[[ SOURCE MATERIAL, beginning ]]

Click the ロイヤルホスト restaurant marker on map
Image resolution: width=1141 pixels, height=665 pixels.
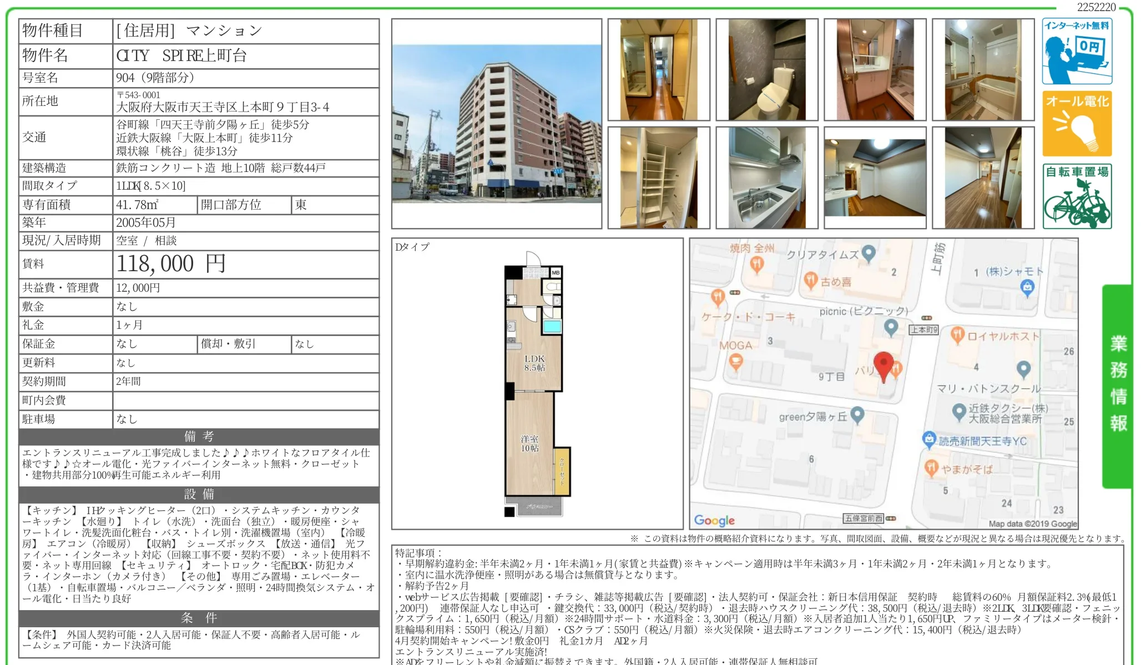coord(957,335)

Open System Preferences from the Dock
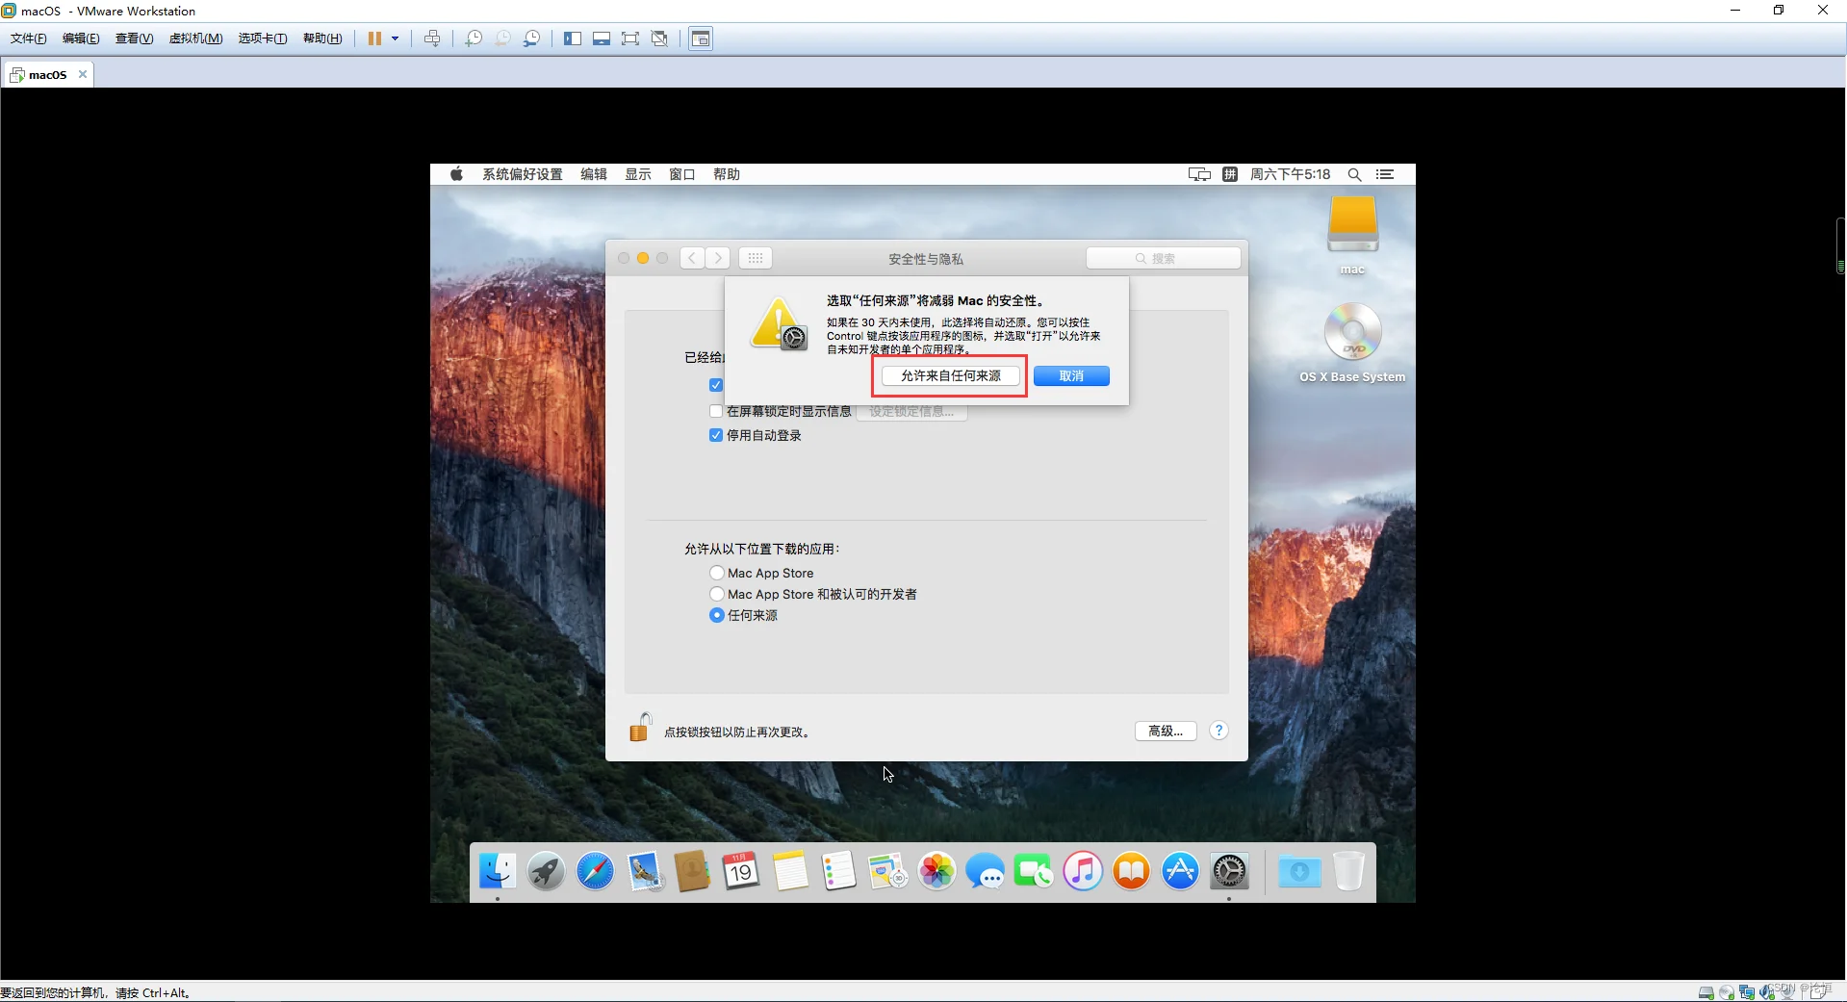pyautogui.click(x=1231, y=871)
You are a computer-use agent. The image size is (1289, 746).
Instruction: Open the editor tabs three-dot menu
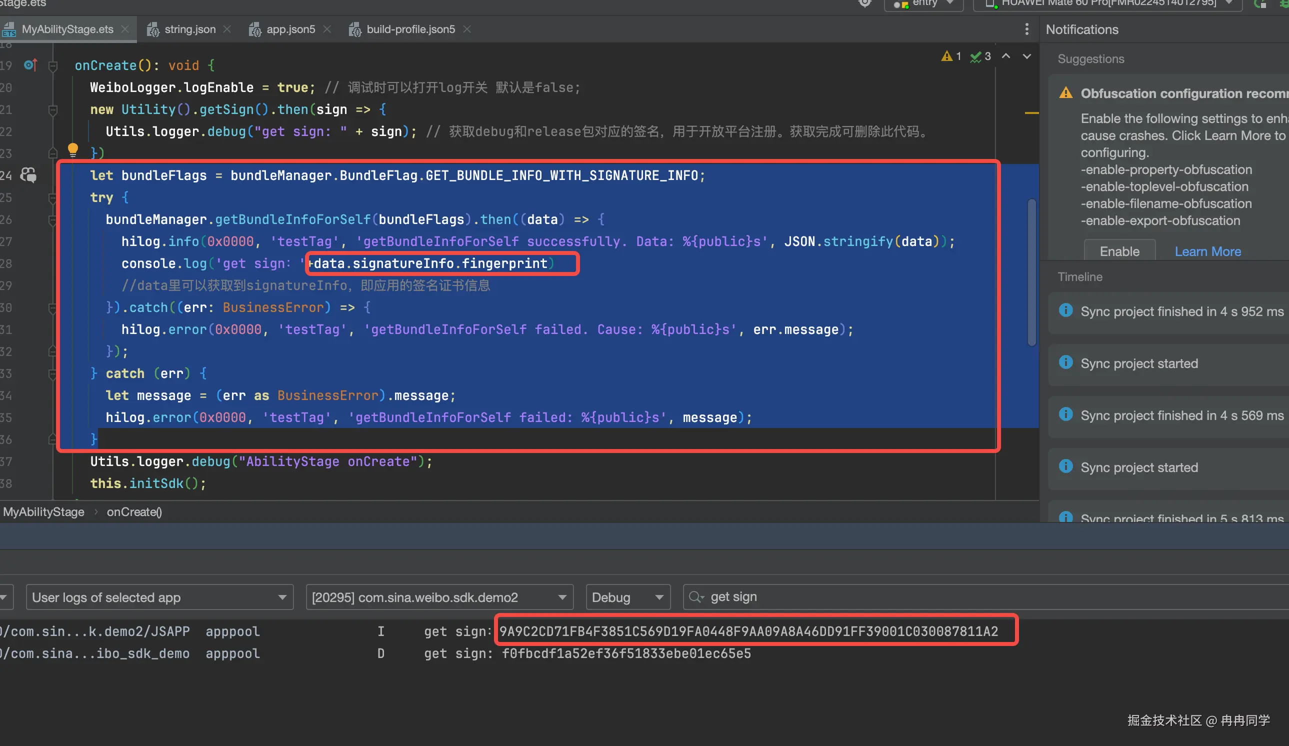click(1026, 29)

[[ SOURCE MATERIAL, end ]]

_INSTRUCTIONS TO FOLLOW_:
Return a verbatim transcription of the data, omitting all images.

_EXERCISE RESULT_:
Click the ロイヤルホスト restaurant marker on map
Image resolution: width=1141 pixels, height=665 pixels.
coord(957,335)

Open System Preferences from the Dock
pyautogui.click(x=1231, y=871)
You are a computer-use agent. The image size is (1289, 746).
Instruction: Open the editor tabs three-dot menu
click(1026, 29)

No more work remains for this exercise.